What is expected: From the listing that follows, extract every line and set it down unaltered.
----
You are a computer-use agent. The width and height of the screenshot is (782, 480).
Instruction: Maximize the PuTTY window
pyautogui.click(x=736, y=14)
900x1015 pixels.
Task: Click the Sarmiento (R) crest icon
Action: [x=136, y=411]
----
Expected output:
You are a computer-use agent. The width and height of the screenshot is (782, 480).
Instruction: Maximize the PuTTY window
pyautogui.click(x=736, y=14)
900x1015 pixels.
Task: Click the Sarmiento (R) crest icon
Action: [x=136, y=411]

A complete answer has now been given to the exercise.